Alors établissons le compte de ce qui nous appartient dans le concert de la Relation.

Fermons quelques instants les yeux pour nous imaginer dans cette nouvelle éducation que nous donne le chaos-monde.

Nous sommes désormais, tous, au centre de nous-mêmes, rassemblés autour d'une valeur que nous pouvons sacraliser, et qui est celle de la diversité. Nous nous retrouvons, ensemble, autour du principe démocratique, de la laïcité, de l'équité homme-femme, du réenchantement de la vieillesse, de l'égalité et de la liberté assurées à tous. Nous nommons, ensemble, la liberté individuelle qui nourrit les solidarités communautaires, et nous appelons à ces liens communautaires qui permettent l'épanouissement de nos individualités. Nous disons, ensemble, que tous les peuples ont droit à la maîtrise de leur destin, et qu'il est de notre devoir de les accompagner au difficile de ce chemin. Nous croyons ensemble, en une Raison véritable qui ne se dessèche pas en rationalité mais qui sait concevoir l'irrationnel et l'irrationalisable. Nous savons, ensemble, respecter mieux que les différences, mais les opacités des cultures et des hommes. Nous souscrivons, ensemble, à l'idée d‘une science qui soit au service de l'humanisation de l'homme, et qui nous permette de mieux nous inscrire, de manière modeste et durable, dans les harmonies et les désordres de la nature, et de l'univers. Nous savons que le développement est un ordre, mais que l'épanouissement de chacun est un chant de respect et de partage.

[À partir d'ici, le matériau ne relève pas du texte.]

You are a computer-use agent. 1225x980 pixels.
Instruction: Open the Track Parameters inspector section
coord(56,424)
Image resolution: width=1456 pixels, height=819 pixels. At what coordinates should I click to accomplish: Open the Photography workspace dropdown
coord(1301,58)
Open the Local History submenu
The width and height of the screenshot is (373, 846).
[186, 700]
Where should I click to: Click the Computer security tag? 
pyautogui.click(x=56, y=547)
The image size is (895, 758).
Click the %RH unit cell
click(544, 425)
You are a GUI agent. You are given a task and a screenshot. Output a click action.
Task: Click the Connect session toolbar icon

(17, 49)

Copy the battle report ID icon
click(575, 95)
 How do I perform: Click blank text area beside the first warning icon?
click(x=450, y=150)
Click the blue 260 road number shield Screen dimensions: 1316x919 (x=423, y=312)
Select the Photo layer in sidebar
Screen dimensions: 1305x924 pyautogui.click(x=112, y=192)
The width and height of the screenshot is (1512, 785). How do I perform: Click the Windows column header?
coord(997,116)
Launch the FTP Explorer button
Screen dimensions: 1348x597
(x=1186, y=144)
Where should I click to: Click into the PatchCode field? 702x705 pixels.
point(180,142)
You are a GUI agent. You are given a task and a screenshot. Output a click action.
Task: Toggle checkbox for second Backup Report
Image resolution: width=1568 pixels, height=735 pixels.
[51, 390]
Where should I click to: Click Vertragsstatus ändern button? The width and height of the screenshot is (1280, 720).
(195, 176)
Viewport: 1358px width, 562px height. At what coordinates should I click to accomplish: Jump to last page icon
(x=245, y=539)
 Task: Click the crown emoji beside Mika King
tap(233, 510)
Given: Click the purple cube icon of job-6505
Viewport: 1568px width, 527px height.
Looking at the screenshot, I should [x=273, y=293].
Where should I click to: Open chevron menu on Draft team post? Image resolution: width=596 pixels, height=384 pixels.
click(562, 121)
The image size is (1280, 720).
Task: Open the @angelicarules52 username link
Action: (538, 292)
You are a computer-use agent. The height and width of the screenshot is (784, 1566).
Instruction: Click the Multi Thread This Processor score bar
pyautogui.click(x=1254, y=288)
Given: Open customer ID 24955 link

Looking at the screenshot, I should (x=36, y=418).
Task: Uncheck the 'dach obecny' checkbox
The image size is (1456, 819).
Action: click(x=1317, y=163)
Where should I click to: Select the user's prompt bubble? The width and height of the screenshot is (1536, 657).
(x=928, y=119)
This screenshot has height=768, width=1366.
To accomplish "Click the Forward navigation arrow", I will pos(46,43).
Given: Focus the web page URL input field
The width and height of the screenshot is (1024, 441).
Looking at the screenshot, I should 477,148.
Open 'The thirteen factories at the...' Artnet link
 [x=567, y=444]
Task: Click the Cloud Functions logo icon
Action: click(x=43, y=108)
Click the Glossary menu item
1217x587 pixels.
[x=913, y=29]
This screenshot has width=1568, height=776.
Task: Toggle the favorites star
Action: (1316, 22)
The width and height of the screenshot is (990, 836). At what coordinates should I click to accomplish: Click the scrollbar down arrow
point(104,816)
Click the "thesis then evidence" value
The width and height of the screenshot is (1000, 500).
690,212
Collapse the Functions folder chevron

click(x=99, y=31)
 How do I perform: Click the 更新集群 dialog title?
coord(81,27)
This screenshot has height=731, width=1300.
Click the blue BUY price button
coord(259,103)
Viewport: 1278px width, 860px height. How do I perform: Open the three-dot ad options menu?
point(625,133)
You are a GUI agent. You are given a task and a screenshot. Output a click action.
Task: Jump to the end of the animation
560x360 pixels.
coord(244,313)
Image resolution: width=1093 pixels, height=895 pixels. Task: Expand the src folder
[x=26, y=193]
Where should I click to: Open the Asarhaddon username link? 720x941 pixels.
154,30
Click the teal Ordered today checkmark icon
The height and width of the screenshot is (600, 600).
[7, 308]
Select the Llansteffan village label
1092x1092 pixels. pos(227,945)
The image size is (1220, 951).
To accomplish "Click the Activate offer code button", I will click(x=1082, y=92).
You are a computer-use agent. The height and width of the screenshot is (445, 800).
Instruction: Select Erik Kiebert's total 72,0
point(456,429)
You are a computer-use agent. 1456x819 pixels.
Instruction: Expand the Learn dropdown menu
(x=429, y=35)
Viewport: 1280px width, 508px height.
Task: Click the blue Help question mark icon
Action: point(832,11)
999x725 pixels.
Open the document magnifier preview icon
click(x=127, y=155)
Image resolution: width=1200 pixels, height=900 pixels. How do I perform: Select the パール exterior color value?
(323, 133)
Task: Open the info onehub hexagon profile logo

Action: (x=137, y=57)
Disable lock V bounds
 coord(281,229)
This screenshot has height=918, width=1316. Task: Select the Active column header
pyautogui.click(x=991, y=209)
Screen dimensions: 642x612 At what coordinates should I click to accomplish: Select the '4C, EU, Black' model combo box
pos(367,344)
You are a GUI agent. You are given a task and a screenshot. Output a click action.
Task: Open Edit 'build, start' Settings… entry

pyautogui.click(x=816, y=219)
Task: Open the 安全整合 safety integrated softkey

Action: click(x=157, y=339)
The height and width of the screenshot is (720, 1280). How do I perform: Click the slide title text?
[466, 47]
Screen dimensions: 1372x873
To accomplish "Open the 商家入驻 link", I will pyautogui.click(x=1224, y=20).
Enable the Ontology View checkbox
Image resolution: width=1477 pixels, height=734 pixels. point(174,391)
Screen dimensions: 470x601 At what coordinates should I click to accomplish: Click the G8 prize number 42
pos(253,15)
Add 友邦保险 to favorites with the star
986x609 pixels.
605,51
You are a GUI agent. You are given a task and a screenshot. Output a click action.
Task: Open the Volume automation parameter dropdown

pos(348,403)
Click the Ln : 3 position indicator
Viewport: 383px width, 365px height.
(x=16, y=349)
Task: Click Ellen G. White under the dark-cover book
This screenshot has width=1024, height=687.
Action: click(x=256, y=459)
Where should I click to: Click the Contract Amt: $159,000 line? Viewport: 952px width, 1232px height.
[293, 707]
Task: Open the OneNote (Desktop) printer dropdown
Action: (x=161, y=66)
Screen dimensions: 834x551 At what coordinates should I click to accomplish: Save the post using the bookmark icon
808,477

Nous n'attendons plus le grand soir, ou l'avènement ultime d'une fraternité béate, nous empruntons un chemin difficile qui nous construit dans son difficile et qui nous améliore dans son cheminement même…

Ce sont toutes ces valeurs qui, dans leur interaction, nourrissent véritablement la Relation. Ce sont elles qui nous permettront de vivre ensemble, à hauteur d'homme, le peu de temps qui nous est donné pour devenir meilleurs.

Alors j'entends la réponse habituelle : c'est une utopie ! Je réponds par avance : il y a dans l'utopie bien plus d'oxygène, et de possibles en devenir, que dans les grands palais désenchantés du réalisme et de la lucidité.